The concept of spectral bias is central to the paper's discussion on the generalization capabilities of kernel regression. In essence, spectral bias indicates that kernel regression is predisposed toward fitting data with simpler functions, defined by large eigenvalues associated with the kernel's eigenfunctions. Consequently, kernels with spectral eigenfunctions aligned with the learning task enable more efficient learning, reducing the sample complexity needed for good generalization performance. The paper advances the discussion by introducing the cumulative power distribution as a heuristic measure of task-model alignment. This metric evaluates how the distribution of the target function's power aligns with the kernel's eigenfunctions.

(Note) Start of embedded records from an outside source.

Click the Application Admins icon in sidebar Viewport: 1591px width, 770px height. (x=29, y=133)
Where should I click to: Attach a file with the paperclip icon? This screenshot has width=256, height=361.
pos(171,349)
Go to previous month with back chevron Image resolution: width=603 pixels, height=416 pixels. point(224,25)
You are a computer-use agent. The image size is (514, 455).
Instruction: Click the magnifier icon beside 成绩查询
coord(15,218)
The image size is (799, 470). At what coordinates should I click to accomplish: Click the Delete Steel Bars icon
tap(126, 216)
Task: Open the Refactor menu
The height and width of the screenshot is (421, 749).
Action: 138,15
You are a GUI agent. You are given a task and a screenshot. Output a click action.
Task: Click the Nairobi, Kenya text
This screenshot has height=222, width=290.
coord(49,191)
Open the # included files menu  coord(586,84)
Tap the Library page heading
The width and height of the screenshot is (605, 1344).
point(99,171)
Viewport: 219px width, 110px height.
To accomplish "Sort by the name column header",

Non-monotonicity in Sample-wise Learning Curves

The authors identify a phenomenon where generalization error may exhibit non-monotonic behavior as a function of the number of samples under conditions of label noise or when the target function includes components not expressible by the kernel basis. This behavior, analogous to the double-descent phenomenon observed in modern machine learning models, highlights the nuances in the bias-variance trade-off and illustrates the potential pitfalls of oversampling in noisy environments. The paper provides robust analytical insights into how such non-monotonicity arises from variance in the model’s predictions over different sampled datasets.

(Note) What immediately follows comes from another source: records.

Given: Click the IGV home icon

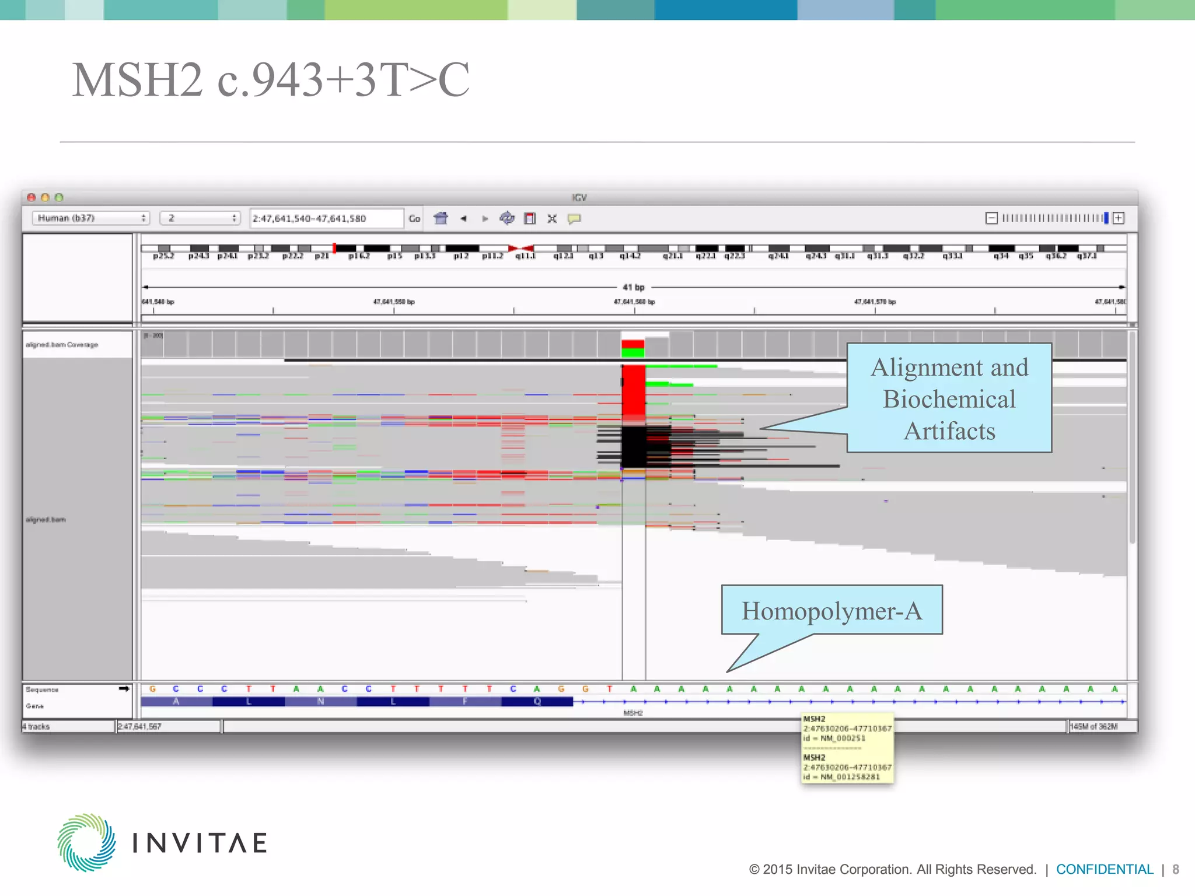Looking at the screenshot, I should [441, 218].
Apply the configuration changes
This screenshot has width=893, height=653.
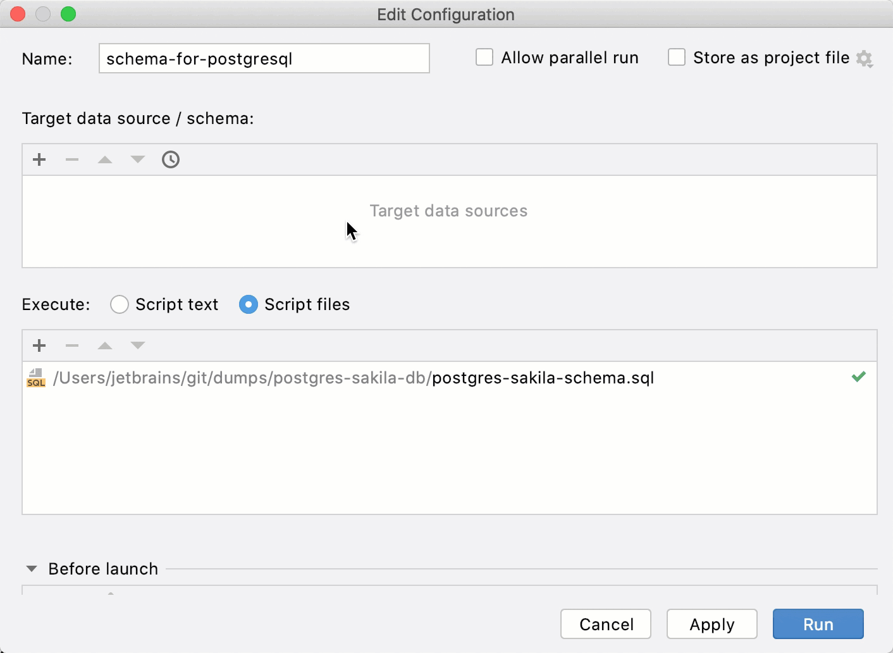click(711, 624)
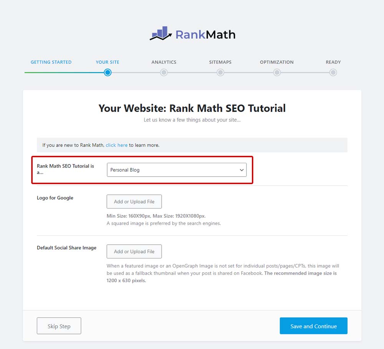Click the RankMath wordmark at the top
Image resolution: width=384 pixels, height=349 pixels.
click(205, 35)
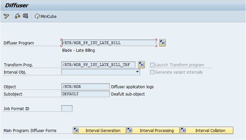Click the third toolbar icon left of MiniCube
This screenshot has height=140, width=246.
tap(26, 16)
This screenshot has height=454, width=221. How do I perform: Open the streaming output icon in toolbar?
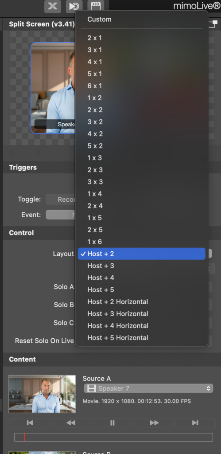click(x=74, y=6)
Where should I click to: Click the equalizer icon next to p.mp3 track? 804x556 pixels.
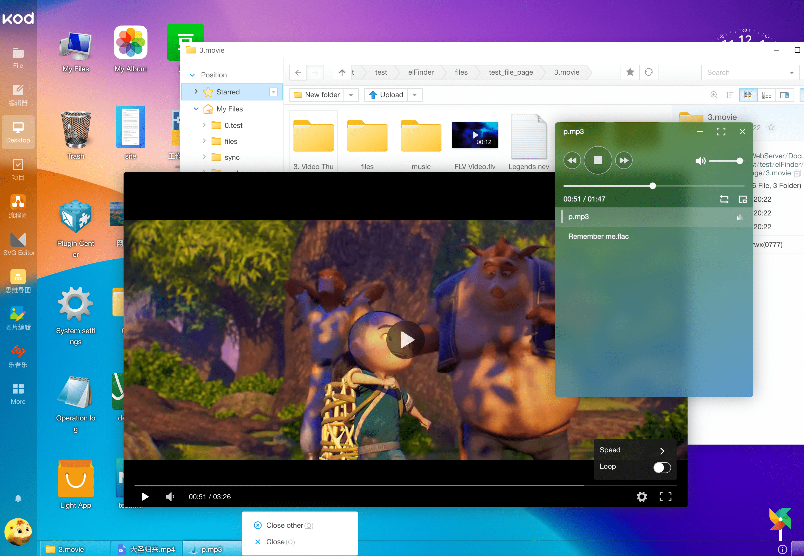coord(740,217)
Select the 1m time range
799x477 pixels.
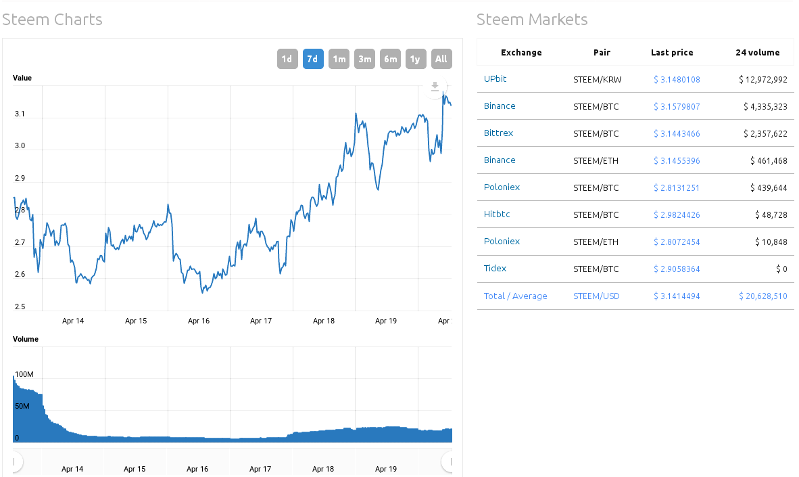pos(339,59)
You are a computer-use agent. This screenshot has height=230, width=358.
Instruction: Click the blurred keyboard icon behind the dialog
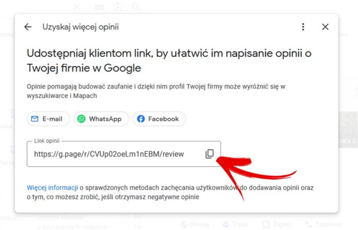click(x=99, y=7)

Practical and Theoretical Implications

By mapping the analytical framework from kernel regression to infinitely wide neural networks trained under specific conditions, the paper bridges classical machine learning theories with contemporary practices in deep learning. The implications are profound not only for understanding kernel methods but also for elucidating the performance of expansive neural networks in overparameterized regimes. The insights into how spectral bias and task-model alignment affect generalization could potentially inform the design of more efficient learning architectures and influence the choice of methods or models aligned with specific learning tasks.

Future Directions

The paper lays fertile ground for future research into both computational and theoretical aspects of machine learning. Extending the paper to finite-width neural networks, addressing computational complexities associated with large-scale eigendecomposition on real-world datasets, and exploring the impact of different kernel classes on generalization stand out as prospective research areas. The results also invite exploration into the interfaces with other areas in artificial intelligence and machine learning, such as reinforcement learning, where task-model compatibility is pivotal.

In conclusion, this comprehensive paper of kernel regression extends the theoretical understanding of generalization in high-dimensional feature spaces, emphasizing the pivotal roles of spectral bias and task-model alignment. These findings contribute significantly to bridging foundational statistical theories with practical AI applications that characterize modern machine learning landscapes.